Rafi and Jordan were out early one morning when they ran across Pancho holding a bunch of wild pasture roses. Rafi said he didn't think too much about it at the time, and it wasn't
until he saw Pamela that afternoon with a pasture rose in her hair that he put two and two together. After that, Pamela came down to the Cave to play cards sometimes after she got off work, but more often Pancho went uptown at closing time and then walked her home in the warm night air.

“I don't suppose you ever hear from Jake at all, do you?” Vera asked me.

She had found a wooden rocking chair at the thrift shop and bought it and brought it to me. I was sitting in it on the porch and she was sitting on the steps, leaning back on her elbows.

“Not a word,” I said.

“Do you suppose we ought to be worried that something has happened to him? Something bad? It seems like somebody would have heard something from him by now.”

“Well, you know Jake. Just because he doesn't say anything, just because he doesn't write, it doesn't mean he isn't thinking about us.”

“Do you miss him still?”

“Of course. Don't you?”

“Yes,” she said. “But it's not the same for me as it is for you, is it?”

“I miss him,” I said. “I miss him all the time. But at the same time, it's funny how I keep forgetting stuff.”

“Like what?”

“I don't know. Little stuff. I can remember the color of his eyes and things like that, but I can't remember anymore—really remember exactly—what he tasted like.”

I blushed. Vera laughed.

“Beer, I bet,” she said.

I laughed, too.

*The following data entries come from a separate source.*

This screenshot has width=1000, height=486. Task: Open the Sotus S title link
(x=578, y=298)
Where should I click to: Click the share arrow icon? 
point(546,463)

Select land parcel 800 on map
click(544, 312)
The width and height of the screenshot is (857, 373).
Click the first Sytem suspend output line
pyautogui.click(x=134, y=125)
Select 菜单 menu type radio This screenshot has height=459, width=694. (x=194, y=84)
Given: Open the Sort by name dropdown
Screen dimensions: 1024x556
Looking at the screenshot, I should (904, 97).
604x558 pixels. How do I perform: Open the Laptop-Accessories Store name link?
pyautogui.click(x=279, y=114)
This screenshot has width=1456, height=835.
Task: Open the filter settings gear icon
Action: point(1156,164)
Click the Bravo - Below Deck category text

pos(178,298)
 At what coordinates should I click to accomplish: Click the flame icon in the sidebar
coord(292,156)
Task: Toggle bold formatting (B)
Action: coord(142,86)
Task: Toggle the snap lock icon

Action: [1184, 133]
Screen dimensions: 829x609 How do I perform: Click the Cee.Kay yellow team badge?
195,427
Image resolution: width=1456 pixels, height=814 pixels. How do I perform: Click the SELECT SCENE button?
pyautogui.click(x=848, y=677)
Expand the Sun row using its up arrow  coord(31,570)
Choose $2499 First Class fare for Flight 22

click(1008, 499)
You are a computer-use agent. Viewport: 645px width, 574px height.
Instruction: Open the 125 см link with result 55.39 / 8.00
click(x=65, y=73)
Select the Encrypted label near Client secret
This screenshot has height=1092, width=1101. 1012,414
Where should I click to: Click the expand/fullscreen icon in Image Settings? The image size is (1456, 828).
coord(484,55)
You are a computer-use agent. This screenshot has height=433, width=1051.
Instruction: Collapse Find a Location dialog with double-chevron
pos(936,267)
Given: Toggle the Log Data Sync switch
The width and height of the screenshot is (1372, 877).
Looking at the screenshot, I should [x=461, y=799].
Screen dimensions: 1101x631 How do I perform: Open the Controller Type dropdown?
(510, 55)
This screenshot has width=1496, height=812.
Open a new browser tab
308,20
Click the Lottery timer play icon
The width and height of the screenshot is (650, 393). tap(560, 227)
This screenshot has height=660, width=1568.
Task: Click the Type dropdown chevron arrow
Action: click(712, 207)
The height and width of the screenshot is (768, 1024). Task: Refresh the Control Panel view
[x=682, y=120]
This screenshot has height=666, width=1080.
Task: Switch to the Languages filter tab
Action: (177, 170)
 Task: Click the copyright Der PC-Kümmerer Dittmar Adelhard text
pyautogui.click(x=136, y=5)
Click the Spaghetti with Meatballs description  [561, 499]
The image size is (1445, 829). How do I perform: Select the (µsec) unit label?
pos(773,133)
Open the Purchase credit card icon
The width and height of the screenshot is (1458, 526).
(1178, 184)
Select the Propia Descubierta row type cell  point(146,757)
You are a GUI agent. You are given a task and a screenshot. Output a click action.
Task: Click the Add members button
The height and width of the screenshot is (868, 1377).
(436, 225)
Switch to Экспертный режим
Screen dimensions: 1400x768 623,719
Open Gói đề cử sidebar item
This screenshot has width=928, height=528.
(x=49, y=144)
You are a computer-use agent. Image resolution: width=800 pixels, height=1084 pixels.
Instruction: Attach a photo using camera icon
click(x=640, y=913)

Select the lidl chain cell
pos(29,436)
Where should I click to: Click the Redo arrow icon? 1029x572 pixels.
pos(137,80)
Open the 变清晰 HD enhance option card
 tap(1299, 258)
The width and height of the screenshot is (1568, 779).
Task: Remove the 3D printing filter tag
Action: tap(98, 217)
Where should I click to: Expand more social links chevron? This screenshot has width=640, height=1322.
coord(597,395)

A sudden picture flashed across my mind and I saw the way his hand rested on the steering wheel.

“No wonder I can't remember,” I said. “How long has it been since I tasted a beer?”

“I don't imagine you'll ever come down to the Cave much anymore now,” Vera said.

“I'll come sometimes. But not much, I guess. It's probably not good for babies to spend too much time around Hank, after all.”

“Not just babies—that could be hazardous to anyone's health.”

“You'd better hope no one turns you in to OSHA for wantonly exposing your employees to him.”